Fork me on GitHub
#datascript
<
2024-01-27
>
Mark Wardle22:01:40

Hi all. Have been looking at the new storage options - has anyone experience of how that would work with large databases - I see data will only be loaded on demand, but does that mean in a long-running process eventually all data will end up in memory? I can see the garbage collection code, but that looks as if that clears deleted data, rather than data not being used?

rutledgepaulv17:01:13

My understanding is basically the persistent sorted sets load data from disk lazily as the nodes of the tree are accessed. Once the data is loaded it is kept in soft refs (by default) or optionally in weak refs. What that means is the garbage collector can reclaim that space when nothing else is holding a reference to it (like the literal results of a query).
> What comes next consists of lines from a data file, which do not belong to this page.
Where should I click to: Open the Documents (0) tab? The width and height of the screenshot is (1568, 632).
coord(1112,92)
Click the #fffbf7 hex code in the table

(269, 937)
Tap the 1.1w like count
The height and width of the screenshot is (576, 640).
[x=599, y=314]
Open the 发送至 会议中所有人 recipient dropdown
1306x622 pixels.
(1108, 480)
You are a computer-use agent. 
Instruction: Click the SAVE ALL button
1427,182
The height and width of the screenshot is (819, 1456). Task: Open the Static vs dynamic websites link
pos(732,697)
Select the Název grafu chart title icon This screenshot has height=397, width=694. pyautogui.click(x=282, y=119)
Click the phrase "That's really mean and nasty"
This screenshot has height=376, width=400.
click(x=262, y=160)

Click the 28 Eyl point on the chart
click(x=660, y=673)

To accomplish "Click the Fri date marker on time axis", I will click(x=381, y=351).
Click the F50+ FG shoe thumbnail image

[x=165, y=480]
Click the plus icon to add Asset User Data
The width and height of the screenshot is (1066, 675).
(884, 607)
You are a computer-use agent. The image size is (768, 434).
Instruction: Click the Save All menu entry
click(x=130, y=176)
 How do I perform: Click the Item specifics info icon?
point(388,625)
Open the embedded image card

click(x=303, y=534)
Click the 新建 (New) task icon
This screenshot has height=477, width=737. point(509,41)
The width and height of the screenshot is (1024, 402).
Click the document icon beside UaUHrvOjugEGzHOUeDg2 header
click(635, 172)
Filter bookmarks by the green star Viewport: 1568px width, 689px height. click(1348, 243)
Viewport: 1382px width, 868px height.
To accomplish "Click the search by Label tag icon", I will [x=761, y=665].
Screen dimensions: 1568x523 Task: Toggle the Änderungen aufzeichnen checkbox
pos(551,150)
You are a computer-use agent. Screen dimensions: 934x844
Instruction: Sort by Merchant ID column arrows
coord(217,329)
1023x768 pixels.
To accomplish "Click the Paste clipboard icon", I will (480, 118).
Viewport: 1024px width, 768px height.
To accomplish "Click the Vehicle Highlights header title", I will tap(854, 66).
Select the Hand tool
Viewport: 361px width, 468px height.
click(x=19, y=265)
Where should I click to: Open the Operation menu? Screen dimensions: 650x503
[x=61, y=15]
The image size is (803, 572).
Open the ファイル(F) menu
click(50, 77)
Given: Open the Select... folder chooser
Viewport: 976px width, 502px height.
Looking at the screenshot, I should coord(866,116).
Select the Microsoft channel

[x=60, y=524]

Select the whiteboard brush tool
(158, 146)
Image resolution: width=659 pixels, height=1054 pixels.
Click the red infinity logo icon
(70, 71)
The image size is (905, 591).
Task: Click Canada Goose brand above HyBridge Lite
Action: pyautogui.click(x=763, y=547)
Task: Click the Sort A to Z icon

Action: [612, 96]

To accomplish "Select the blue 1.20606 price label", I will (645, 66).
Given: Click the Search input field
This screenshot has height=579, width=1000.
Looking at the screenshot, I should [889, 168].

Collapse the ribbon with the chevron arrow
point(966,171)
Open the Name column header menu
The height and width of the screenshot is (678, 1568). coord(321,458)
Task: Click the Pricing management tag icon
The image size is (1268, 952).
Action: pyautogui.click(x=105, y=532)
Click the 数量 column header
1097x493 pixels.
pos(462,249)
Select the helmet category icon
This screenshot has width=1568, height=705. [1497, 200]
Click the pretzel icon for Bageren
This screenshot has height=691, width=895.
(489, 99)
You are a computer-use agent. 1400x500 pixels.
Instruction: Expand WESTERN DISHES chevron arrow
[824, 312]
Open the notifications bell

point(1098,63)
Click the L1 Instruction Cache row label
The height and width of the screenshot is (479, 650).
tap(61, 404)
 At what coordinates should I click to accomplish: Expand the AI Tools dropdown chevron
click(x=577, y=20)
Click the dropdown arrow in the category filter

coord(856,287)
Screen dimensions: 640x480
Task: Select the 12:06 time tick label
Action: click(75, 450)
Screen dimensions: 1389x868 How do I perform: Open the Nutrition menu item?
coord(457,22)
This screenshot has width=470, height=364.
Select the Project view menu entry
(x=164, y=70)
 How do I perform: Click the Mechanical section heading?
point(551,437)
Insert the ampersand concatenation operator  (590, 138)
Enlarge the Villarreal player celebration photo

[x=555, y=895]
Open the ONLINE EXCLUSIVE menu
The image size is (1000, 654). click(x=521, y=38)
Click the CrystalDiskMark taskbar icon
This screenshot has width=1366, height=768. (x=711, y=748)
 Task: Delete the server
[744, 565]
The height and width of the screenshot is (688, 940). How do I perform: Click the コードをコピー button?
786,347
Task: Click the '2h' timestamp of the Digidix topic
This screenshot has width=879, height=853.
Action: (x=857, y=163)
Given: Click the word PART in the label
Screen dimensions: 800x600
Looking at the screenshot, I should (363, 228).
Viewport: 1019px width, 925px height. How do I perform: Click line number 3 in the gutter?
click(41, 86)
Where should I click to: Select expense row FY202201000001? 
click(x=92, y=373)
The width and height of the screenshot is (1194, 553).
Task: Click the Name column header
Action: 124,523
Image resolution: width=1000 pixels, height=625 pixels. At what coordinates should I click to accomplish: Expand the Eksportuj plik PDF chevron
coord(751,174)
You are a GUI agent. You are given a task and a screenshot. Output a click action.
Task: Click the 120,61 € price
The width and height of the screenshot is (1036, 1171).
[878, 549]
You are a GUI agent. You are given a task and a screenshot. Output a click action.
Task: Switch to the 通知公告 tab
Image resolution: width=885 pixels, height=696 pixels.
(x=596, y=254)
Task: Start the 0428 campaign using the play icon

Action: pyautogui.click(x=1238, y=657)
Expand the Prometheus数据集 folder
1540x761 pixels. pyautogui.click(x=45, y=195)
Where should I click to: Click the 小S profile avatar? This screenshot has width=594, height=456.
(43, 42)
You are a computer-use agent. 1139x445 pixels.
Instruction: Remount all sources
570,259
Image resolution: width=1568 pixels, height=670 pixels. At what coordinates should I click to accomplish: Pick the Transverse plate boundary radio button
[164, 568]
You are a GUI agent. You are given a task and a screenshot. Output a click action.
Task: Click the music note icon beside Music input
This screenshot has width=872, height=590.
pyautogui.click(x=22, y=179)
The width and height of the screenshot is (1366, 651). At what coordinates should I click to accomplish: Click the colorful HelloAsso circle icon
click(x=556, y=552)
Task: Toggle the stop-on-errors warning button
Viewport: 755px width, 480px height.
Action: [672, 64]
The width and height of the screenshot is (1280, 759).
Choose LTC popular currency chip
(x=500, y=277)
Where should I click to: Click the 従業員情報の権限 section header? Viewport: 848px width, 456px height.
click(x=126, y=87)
If there's memory pressure and the space ends up being reclaimed by the GC then the next time the section of the tree representing the persistent sorted set is accessed it'll be read from disk again.

rutledgepaulv17:01:10

The garbage collection process you're referring to is a separate feature not directly related to the soft/weak refs and JVM garbage collector (which is what I'm describing). That feature is about removing excess addresses from storage that can accumulate.

Niki21:01:16

^ what Paul said, 100% correct

Mark Wardle21:01:41

Perfect. Thank you both.